PaulWestNet
Enthusiast
Enthusiast

vSphere 6, no datastores shown when turning on FT

Jump to solution

Hi guys,

I seem to be running into an issue while checking out vSphere 6 in my lab.

When I try to turn on FT for a VM via the web client, it opens a new window, then tells me there are no datastores available for the secondary VM, even though there is a fresh second host in the cluster just waiting to receive the secondary VM's data files.

I have HA turned on, but no shared storage (so HA complains about no heartbeat datastores), but FT is supposed to not need shared storage, so that shouldn't matter.

It feels like a bug in the web client. I can see both hosts datastores in other places in the client, but not while trying to turn on FT.

Any ideas?

1 Solution

Accepted Solutions
MKguy
Virtuoso
Virtuoso

When I try to turn on FT for a VM via the web client, it opens a new window, then tells me there are no datastores available for the secondary VM, even though there is a fresh second host in the cluster just waiting to receive the secondary VM's data files.

That's unfortunately not entirely true. FT in 6.0 still needs shared storage for the tiebreaker file, see:

http://www.wooditwork.com/2014/08/26/whats-new-vsphere-6-0-fault-tolerance/

You still need shared storage for the tiebreaker file but the .VMX and .VMDK files don’t even have to be on shared storage, they could be local disks.
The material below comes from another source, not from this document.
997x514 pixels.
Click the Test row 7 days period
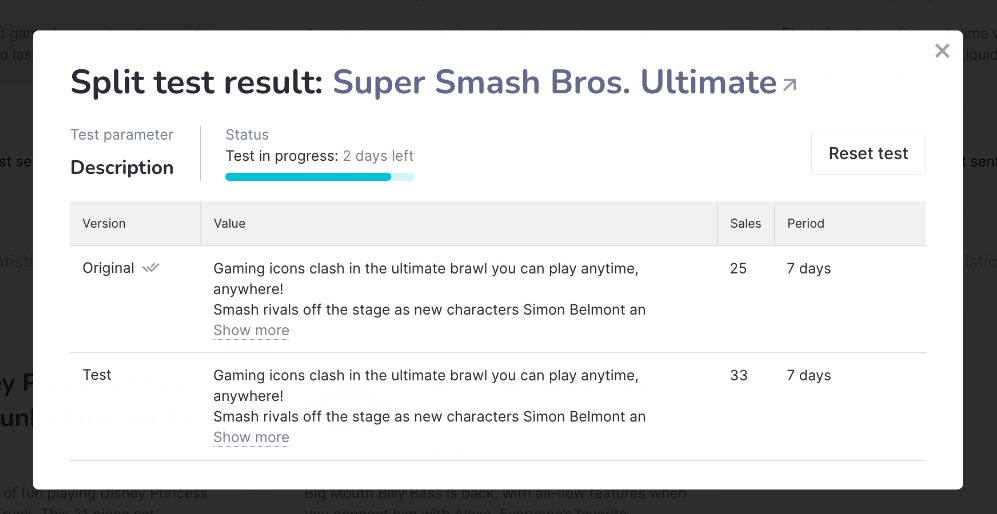(809, 375)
-- http://alpacapowered.wordpress.com

View solution in original post

0 Kudos
18 Replies
MKguy
Virtuoso
Virtuoso

When I try to turn on FT for a VM via the web client, it opens a new window, then tells me there are no datastores available for the secondary VM, even though there is a fresh second host in the cluster just waiting to receive the secondary VM's data files.

That's unfortunately not entirely true. FT in 6.0 still needs shared storage for the tiebreaker file, see:

http://www.wooditwork.com/2014/08/26/whats-new-vsphere-6-0-fault-tolerance/

You still need shared storage for the tiebreaker file but the .VMX and .VMDK files don’t even have to be on shared storage, they could be local disks.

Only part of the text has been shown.